## Request 1
Please reproduce the article on the Pepsi bottling plant in full, word for word, before you turn to the rows.

## Excerpted text
## BEGIN
New soft-drink facilities have become a rarity. That put added pressure to do it right with Pepsi Bottling Ventures’ North Carolina greenfield project.



PROCESSORS ARE BEING HELD TO HIGHER HYGIENE standards than ever before, new packaging that is more difficult to handle is coming on line, and flexibility has replaced sheer volume as manufacturing’s mantra. Those issues helped shape the design and construction of Pepsi Bottling Ventures (PBV) LLC’s facility in Garner, N.C., where almost 28 million cases of finished goods will come off the lines in 2003, its first full year of production.

Soft drink bottling is in a state of consolidation, with older plants closing and more efficient facilities picking up the slack. The U.S. has seen only a handful of greenfield projects involving soft drink plants in the last decade. PBV, the third largest anchor bottler in the Pepsi network, had an operation in Winston-Salem that had been expanded and modernized over the years, but its older plants were out of step with the times. In August 2001, construction began on a $40 million, 200,000 sq. ft. facility on 44 acres in suburban Raleigh, N.C., to replace those obsolete plants and jump-start the company’s entry into the bottled water business.

A clean room was created for each of the filling machines at the new Pepsi Bottling Ventures plant in suburban Raleigh, N.C.
“We were engineering as we were building,” recalls Scott Jamison, PBV’s vice president of engineering. He selected New London, N.H.-based Stahlman Engineering Corp. to provide conceptual planning, final design and construction-phase services for the project. “There’s not a lot of A/E expertise out there because of soft-drink consolidation,” Jamison says, and Stahlman had been involved in most of the segment’s greenfield and major expansion projects since 1988. The company also works extensively in dairy, and the hygienic processing and packaging found in dairy is fast becoming the standard for food-industry sanitary design as processors seek improvement in product safety.
## END
## Data to process
## BEGIN
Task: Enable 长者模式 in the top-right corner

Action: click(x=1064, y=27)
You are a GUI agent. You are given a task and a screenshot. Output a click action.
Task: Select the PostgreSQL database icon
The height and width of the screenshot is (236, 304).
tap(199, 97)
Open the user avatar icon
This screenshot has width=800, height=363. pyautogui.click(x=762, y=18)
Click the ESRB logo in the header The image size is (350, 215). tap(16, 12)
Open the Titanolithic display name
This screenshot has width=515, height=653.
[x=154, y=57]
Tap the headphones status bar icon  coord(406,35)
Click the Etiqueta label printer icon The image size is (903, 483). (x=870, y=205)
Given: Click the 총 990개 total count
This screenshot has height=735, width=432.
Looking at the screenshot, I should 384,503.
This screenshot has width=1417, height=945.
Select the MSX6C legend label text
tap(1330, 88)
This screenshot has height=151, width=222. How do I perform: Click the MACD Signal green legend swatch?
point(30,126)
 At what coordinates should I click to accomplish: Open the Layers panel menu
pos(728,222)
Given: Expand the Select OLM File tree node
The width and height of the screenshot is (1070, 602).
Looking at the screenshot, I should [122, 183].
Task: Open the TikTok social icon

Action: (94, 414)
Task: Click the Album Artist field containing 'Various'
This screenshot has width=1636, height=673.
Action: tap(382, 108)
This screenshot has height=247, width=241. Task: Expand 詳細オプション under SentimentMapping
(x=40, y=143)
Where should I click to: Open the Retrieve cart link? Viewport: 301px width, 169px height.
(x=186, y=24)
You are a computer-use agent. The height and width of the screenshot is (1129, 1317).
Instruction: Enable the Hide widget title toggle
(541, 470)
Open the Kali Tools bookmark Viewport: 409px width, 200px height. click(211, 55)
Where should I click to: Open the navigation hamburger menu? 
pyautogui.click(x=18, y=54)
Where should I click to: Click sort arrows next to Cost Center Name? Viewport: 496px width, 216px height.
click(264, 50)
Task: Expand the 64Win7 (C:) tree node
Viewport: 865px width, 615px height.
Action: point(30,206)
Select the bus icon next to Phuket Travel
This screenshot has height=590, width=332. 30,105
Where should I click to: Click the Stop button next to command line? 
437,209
## END
## Request 2
In the rows, starting with the line that contains "Click the ESRB" and going on through the line that contains "(x=186, y=24)", switch "Layers panel" to "Properties panel" and give back only those lines, with everything else left as it is.

## Exercise result 1
New soft-drink facilities have become a rarity. That put added pressure to do it right with Pepsi Bottling Ventures’ North Carolina greenfield project.



PROCESSORS ARE BEING HELD TO HIGHER HYGIENE standards than ever before, new packaging that is more difficult to handle is coming on line, and flexibility has replaced sheer volume as manufacturing’s mantra. Those issues helped shape the design and construction of Pepsi Bottling Ventures (PBV) LLC’s facility in Garner, N.C., where almost 28 million cases of finished goods will come off the lines in 2003, its first full year of production.

Soft drink bottling is in a state of consolidation, with older plants closing and more efficient facilities picking up the slack. The U.S. has seen only a handful of greenfield projects involving soft drink plants in the last decade. PBV, the third largest anchor bottler in the Pepsi network, had an operation in Winston-Salem that had been expanded and modernized over the years, but its older plants were out of step with the times. In August 2001, construction began on a $40 million, 200,000 sq. ft. facility on 44 acres in suburban Raleigh, N.C., to replace those obsolete plants and jump-start the company’s entry into the bottled water business.

A clean room was created for each of the filling machines at the new Pepsi Bottling Ventures plant in suburban Raleigh, N.C.
“We were engineering as we were building,” recalls Scott Jamison, PBV’s vice president of engineering. He selected New London, N.H.-based Stahlman Engineering Corp. to provide conceptual planning, final design and construction-phase services for the project. “There’s not a lot of A/E expertise out there because of soft-drink consolidation,” Jamison says, and Stahlman had been involved in most of the segment’s greenfield and major expansion projects since 1988. The company also works extensively in dairy, and the hygienic processing and packaging found in dairy is fast becoming the standard for food-industry sanitary design as processors seek improvement in product safety.

## Exercise result 2
Click the ESRB logo in the header The image size is (350, 215). tap(16, 12)
Open the Titanolithic display name
This screenshot has width=515, height=653.
[x=154, y=57]
Tap the headphones status bar icon  coord(406,35)
Click the Etiqueta label printer icon The image size is (903, 483). (x=870, y=205)
Given: Click the 총 990개 total count
This screenshot has height=735, width=432.
Looking at the screenshot, I should 384,503.
This screenshot has width=1417, height=945.
Select the MSX6C legend label text
tap(1330, 88)
This screenshot has height=151, width=222. How do I perform: Click the MACD Signal green legend swatch?
point(30,126)
 At what coordinates should I click to accomplish: Open the Properties panel menu
pos(728,222)
Given: Expand the Select OLM File tree node
The width and height of the screenshot is (1070, 602).
Looking at the screenshot, I should [122, 183].
Task: Open the TikTok social icon

Action: (94, 414)
Task: Click the Album Artist field containing 'Various'
This screenshot has width=1636, height=673.
Action: tap(382, 108)
This screenshot has height=247, width=241. Task: Expand 詳細オプション under SentimentMapping
(x=40, y=143)
Where should I click to: Open the Retrieve cart link? Viewport: 301px width, 169px height.
(x=186, y=24)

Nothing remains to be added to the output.